WASHINGTON — The Senate gave final legislative approval Tuesday to a five-year farm bill aimed at reforming crop subsidy programs and extending food aid to low-income Americans.
The bill passed 68 to 32, and President Barack Obama plans is planning to sign it. Obama said Tuesday that the legislation “will build on the historic economic gains in rural America over the past five years, create new jobs and opportunities and protect the most vulnerable Americans.”
Supporters praised the bill's elimination of guaranteed cash payments to some farmers regardless of whether crop prices are high, and even whether a crop was planted. The emphasis will now shift more to crop insurance, though new programs were added to protect farm income.

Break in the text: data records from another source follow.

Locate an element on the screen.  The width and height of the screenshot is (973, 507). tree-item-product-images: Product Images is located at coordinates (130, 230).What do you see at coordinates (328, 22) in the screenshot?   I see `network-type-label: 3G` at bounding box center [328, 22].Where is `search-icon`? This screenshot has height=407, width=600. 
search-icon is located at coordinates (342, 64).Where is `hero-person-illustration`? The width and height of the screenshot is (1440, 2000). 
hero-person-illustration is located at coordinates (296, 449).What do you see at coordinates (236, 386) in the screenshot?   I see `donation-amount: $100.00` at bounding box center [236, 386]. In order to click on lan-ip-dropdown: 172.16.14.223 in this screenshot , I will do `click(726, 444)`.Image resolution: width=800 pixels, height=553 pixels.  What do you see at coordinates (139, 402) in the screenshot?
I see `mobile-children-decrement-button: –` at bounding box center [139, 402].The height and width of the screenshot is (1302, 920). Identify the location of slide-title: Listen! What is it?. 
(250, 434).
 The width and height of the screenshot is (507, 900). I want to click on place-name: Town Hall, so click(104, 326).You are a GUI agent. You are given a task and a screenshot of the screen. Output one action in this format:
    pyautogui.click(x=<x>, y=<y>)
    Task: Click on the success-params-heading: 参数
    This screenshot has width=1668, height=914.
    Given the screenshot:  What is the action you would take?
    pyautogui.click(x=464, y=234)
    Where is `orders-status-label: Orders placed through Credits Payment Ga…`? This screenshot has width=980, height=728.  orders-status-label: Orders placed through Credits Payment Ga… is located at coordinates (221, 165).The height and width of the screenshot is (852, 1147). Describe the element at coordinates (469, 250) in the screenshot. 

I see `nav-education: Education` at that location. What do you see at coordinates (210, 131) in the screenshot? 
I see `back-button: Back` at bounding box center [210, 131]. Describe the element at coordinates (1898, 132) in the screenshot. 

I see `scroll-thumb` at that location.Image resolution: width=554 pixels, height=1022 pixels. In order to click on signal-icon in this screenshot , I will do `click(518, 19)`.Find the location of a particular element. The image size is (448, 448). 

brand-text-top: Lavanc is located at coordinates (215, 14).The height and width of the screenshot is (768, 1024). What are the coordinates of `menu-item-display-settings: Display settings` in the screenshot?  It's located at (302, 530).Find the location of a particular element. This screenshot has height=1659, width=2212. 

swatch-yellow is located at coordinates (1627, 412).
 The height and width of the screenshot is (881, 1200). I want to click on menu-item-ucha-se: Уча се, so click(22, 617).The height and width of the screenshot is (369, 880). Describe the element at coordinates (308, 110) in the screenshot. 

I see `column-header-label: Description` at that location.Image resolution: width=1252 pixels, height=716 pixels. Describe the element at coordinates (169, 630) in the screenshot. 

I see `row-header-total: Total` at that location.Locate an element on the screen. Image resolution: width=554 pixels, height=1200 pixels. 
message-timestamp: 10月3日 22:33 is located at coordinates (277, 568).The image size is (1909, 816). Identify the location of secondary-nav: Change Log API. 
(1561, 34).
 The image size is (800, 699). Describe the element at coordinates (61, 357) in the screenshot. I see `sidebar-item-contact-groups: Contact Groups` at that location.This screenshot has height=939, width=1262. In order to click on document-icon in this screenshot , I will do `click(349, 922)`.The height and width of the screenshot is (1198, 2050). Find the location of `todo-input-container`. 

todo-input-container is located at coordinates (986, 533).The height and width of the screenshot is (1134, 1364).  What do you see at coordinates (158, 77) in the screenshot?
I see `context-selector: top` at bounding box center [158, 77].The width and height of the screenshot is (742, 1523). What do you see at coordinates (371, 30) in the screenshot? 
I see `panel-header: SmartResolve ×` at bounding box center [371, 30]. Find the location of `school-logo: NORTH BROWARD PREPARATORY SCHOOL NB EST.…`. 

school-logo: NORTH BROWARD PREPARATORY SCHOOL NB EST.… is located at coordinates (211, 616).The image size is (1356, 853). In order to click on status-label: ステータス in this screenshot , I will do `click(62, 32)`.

Both Oklahoma senators opposed the measure.
The senators' votes — combined with the Oklahoma members' votes in the House last week — marked the first time in nearly 30 years that a majority of the Oklahoma delegation opposed a farm bill; there have been six different farm bills in that span.
The last time was in 1985, when the delegation voted unanimously against that year's farm bill, complaining that it would result in crop surpluses that would drive down prices.
On the new farm bill, which carries a 10-year price tag of nearly $1 trillion, four Oklahoma lawmakers voted in opposition, with three in support.
Inhofe opposes food stamp costs
Some of the Oklahoma lawmakers voting against the bill raised concerns about farm subsidies, but all complained about the amount of money going to the Supplemental Nutrition Assistance Program, also known as food stamps. Nearly 80 percent of the bill's cost will go to food stamps.
Sen. Jim Inhofe, R-Tulsa, said Tuesday that there were not enough food stamp savings in the bill. The Senate did not adopt his amendment to cut $300 billion from the program over 10 years and allow states to shape their own services, and Inhofe called the $8 billion in projected food stamp savings “meager.”
“The continued explosion of entitlement programs is simply unsustainable,” the senator said.
Sen. Tom Coburn, R-Muskogee, objected to the food stamp spending levels but spent more time this week complaining about taxpayer subsidies to farmers.
“Do you know anywhere else where you can get your revenue on your crops guaranteed at 86 percent and the federal taxpayer is paying most of the cost of the insurance for that?” Coburn said in a speech on Monday.
Coburn and Sen. Dick Durbin, D-Ill., had an amendment approved that would limit crop insurance subsidies to farmers making $750,000 or more a year, but that was stripped out of the final version.
Durbin said Tuesday that some Republicans wanted to slash food stamps but wouldn't reduce taxpayer crop insurance subsidies to wealthy producers.
“That's upside down,” Durbin said.
“That doesn't reflect the values of this country or the priorities we need to face.”
Rep. Frank Lucas, the Oklahoma Republican who leads the House Agriculture Committee and fought for more than two years to get the farm bill passed, said Tuesday that the goal of the legislation was “to give certainty and sound policy to our agricultural producers; deliver taxpayers billions of dollars in savings; and provide consumers the affordable and reliable food supply they have grown accustomed to.”